Echo Burning | DIMI’s place

DIMI's place

My thoughts on different things

Echo Burning

Authors: Lee Child
Narrator: Dick Hill
Duration: 17H 34m
My Rating: 🌑🌑🌑🌑🌑
Tags: action - detective

Another great book happening in Texas. Horses, ranches, pickups, immigrans, lots of stuff going on. Interesting book. Great narration by Dick Hill still.

Quotes:

She said it with a dying fall in her voice, the way a person might refer back to a tragedy in the past, a car wreck, a plane crash, a fatal diagnosis. The way a person might refer back to the day her life changed forever.

He knew in principle that a blacksmith made horseshoes, which were iron things horses had nailed to their feet. He knew there was a charcoal brazier involved, and a bellows, and a great deal of rhythmic hammering. An anvil was required, and a trough of water.

Bottles are no real use as weapons. Except in the movies, where they make them out of spun sugar and print the labels on tissue paper. A real bottle won’t break against a table top. The glass is too thick. They just make a loud banging noise. They have some marginal use as clubs, but the pool table worried him more. … Short of a shotgun, a pool cue is the best barroom weapon ever invented. Short enough to be handy, long enough to be useful, made out of fine hardwood and nicely weighted with lead.

So these guys had some kind of dumb courage. And strength. And resilience. And they were accustomed to pain and injury. But they were also accustomed to some kind of a pattern. Some kind of a structured buildup. Some kind of a measured countdown, before the action suddenly started. He didn’t know for sure how it went. Maybe three, two, one, go. Maybe ten, nine, eight.

Night workers are always tougher. Less regular contact with the public, less immediate supervision, makes them think they’re king of the castle.

Professionals get uneasy with things they’ve never done before. They always do. That’s the nature of professionalism. Professionals feel best when they stick to what they know.

Abort horizon - Whenever the team was split, the woman set an abort horizon. Which meant that you waited until the time had passed, and then, if the team wasn’t together again, you got the hell out, every man for himself.

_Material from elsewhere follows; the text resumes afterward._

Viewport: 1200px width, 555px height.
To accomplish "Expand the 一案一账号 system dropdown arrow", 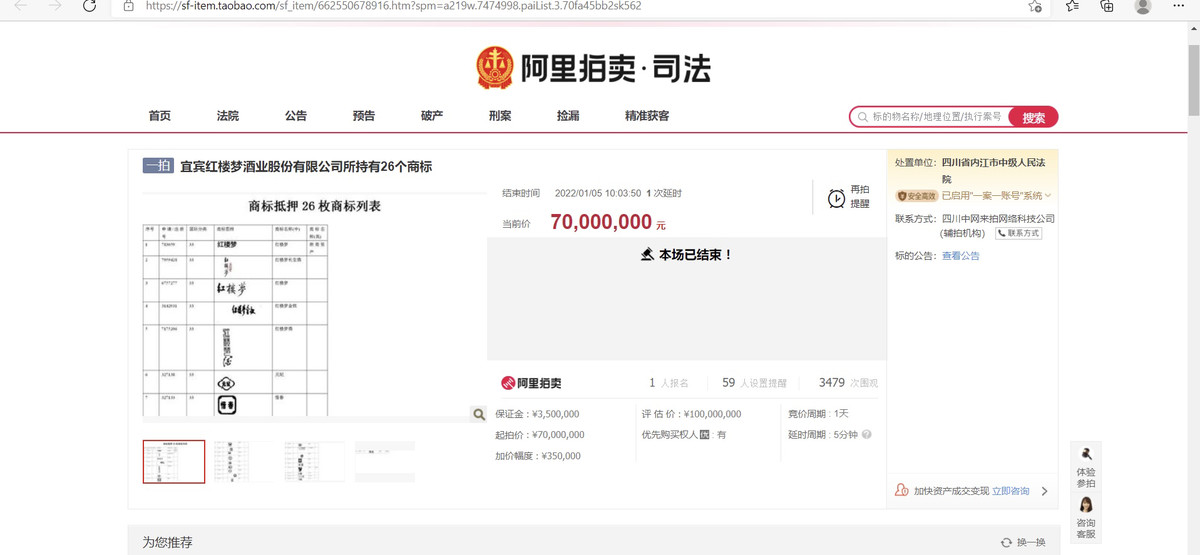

First thing out of a gun barrel is an explosion of hot gas. If the muzzle was tight against the forehead, the gas punches in under the skin and then can’t go anyplace, because of the bone. So it punches right back out again. It tears itself a big star-shaped hole. … Next thing out of the barrel is flame. If it was a real close shot, two or three inches, but not a contact shot, we’d see burning of the skin. In a small ring shape. … Next thing out is soot. Soft, smudgy black stuff. So if it was a shot from six or eight inches, we’d see soot smudging on his forehead. Maybe a patch a couple inches wide. … “Next thing out is gunpowder particles. Little bits of un-burned carbon. No gunpowder is perfect. Some of it doesn’t burn. It just blasts out, in a spray. It hammers in under the skin. Tiny black dots.